*About this task*.
Nothing but a number is wanted here: the tally of lines in the material below that include "each".

*Data under study*.
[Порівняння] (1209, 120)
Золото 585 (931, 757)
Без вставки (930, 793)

* * *

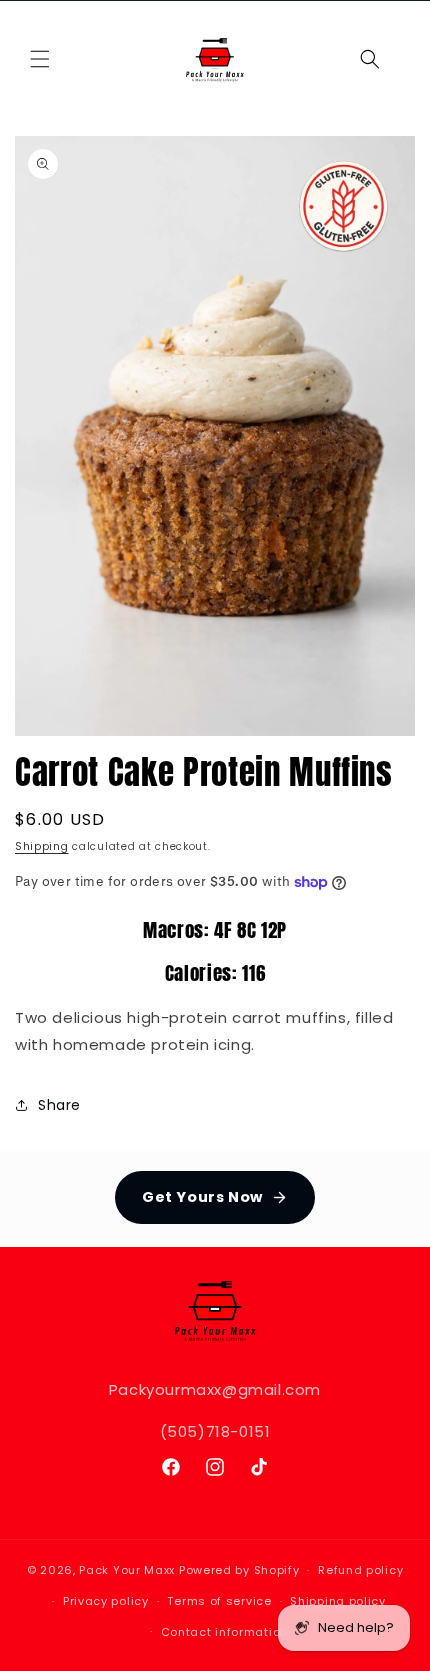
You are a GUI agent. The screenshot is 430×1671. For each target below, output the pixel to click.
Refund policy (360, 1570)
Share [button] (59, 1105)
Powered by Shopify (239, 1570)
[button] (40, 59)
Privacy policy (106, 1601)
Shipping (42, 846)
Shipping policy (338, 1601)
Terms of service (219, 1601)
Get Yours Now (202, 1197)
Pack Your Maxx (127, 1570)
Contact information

...

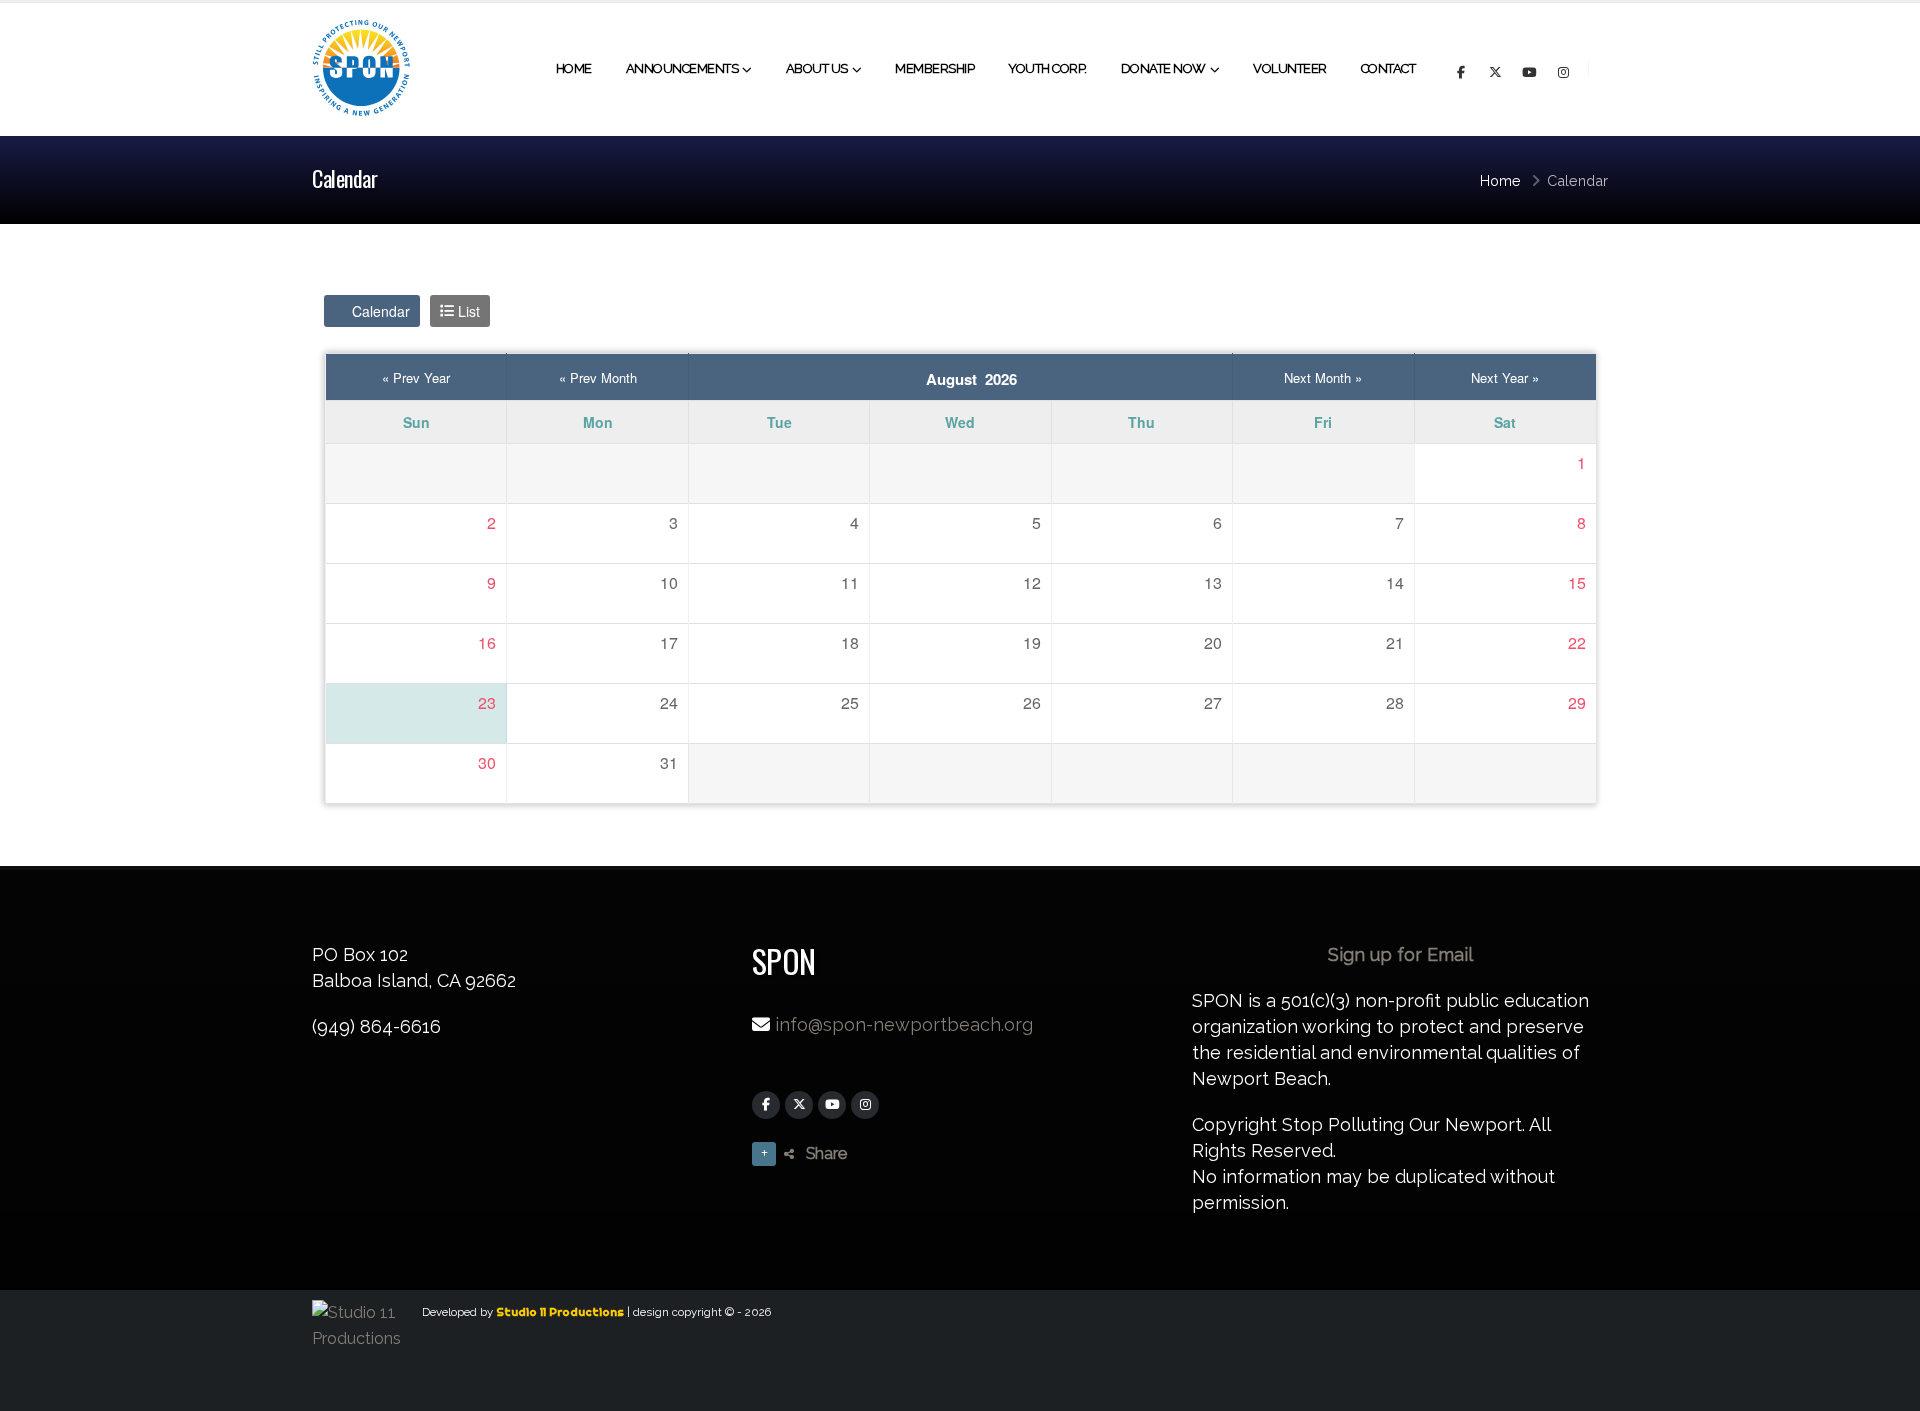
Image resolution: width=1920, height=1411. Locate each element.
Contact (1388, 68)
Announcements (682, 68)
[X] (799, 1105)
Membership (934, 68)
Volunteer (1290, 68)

*Response below*.
2